REPUBLIKA.CO.ID, JAKARTA-- Wakil Ketua KPK Bambang Widjojanto menolak menjawab pertanyaan yang diajukan penyidik Badan Reserse Kriminal (Bareskrim) Mabes Polri dalam pemeriksaan kasus dugaan menyuruh saksi memberikan keterangan palsu.
Bambang menolak menjawab pertanyaan karena pasal yang dituduhkan, yakni pasal 242 tidak jelas apakah ayat 1 atau 2 dan juncto Pasal 55 KUHP yang juga tidak disebutkan apakah ayat 1, 2, atau 3.
Terkait hal tersebut, Kepala Divisi Humas Polri Inspektur Jenderal Ronny F Sompie mengatakan, komplain mengenai hal-hal terkait administrasi seperti itu bisa disampaikan dalam bentuk gugatan praperadilan.

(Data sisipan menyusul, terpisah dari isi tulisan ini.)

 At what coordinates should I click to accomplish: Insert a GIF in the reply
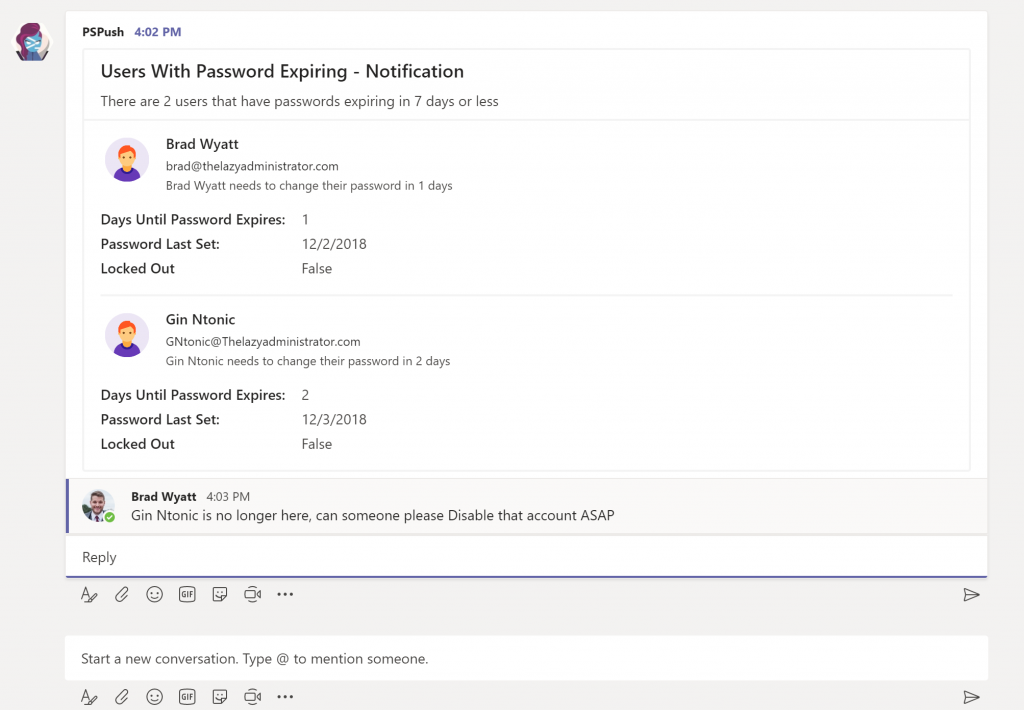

"Pak Bambang Widjojanto bisa lakukan praperadilan ke Pengadilan Negeri setempat sesuai dengan locus delicti atau tempat kejadian kasus yang sedang dalam penyidikan," kata Ronny di Bareskrim Mabes Polri, Ahad (25/1).
Begitu juga dengan komplain mengenai proses penangkapan Bambang yang dianggap tidak sesuai prosedur. Semua komplain terkait proses penyidikan, seperti penangkapan, penahanan, penggeledahan dan penyitaan, lanjut Ronny, dapat diajukan dalam bentuk gugatan praperadilan.

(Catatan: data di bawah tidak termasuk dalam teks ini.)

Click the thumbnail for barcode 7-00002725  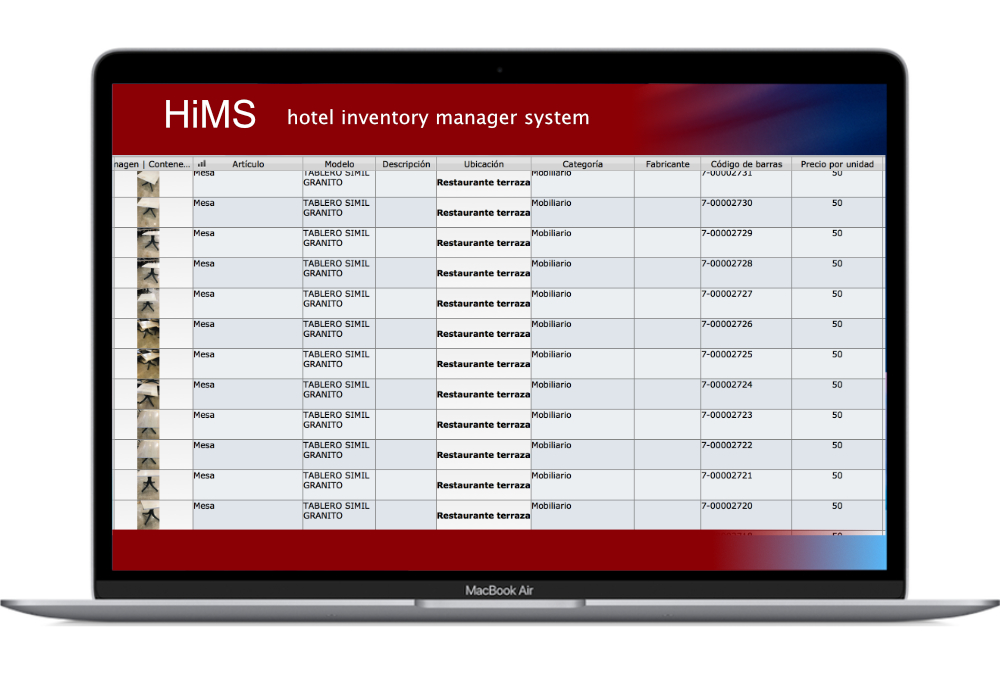(148, 363)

Menurutnya, dengan adanya praperadilan, pengawasan terhadap proses penyidikan akan lebih transparan dan independen. "Tidak perlu berpolemik tentang proses penyidikan di luar pengadilan. Laksanakan saja pra peradilan," ujarnya.
Sebelumnya Wakil Ketua Komisi Pemberantasan Korupsi (KPK) Bambang Widjojanto ditangkap penyidik Bareskrim Mabes Polri Jumat (23/1) sekitar pukul 07.30 WIB. Ia diperiksa terkait dugaan menyuruh saksi memberikan keterangan palsu dalam kasus sengketa Pilkada Kotawaringin Barat, Kalimantan Tengah, di Mahkamah Konstitusi.
Bambang kemudian dibebaskan sekitar pukul 01.25 WIB, tak lama setelah jajaran pimpinan KPK meminta penangguhan penahanan terhadap dirinya kepada Plt Kapolri Komisaris Jenderal Badrodin Haiti.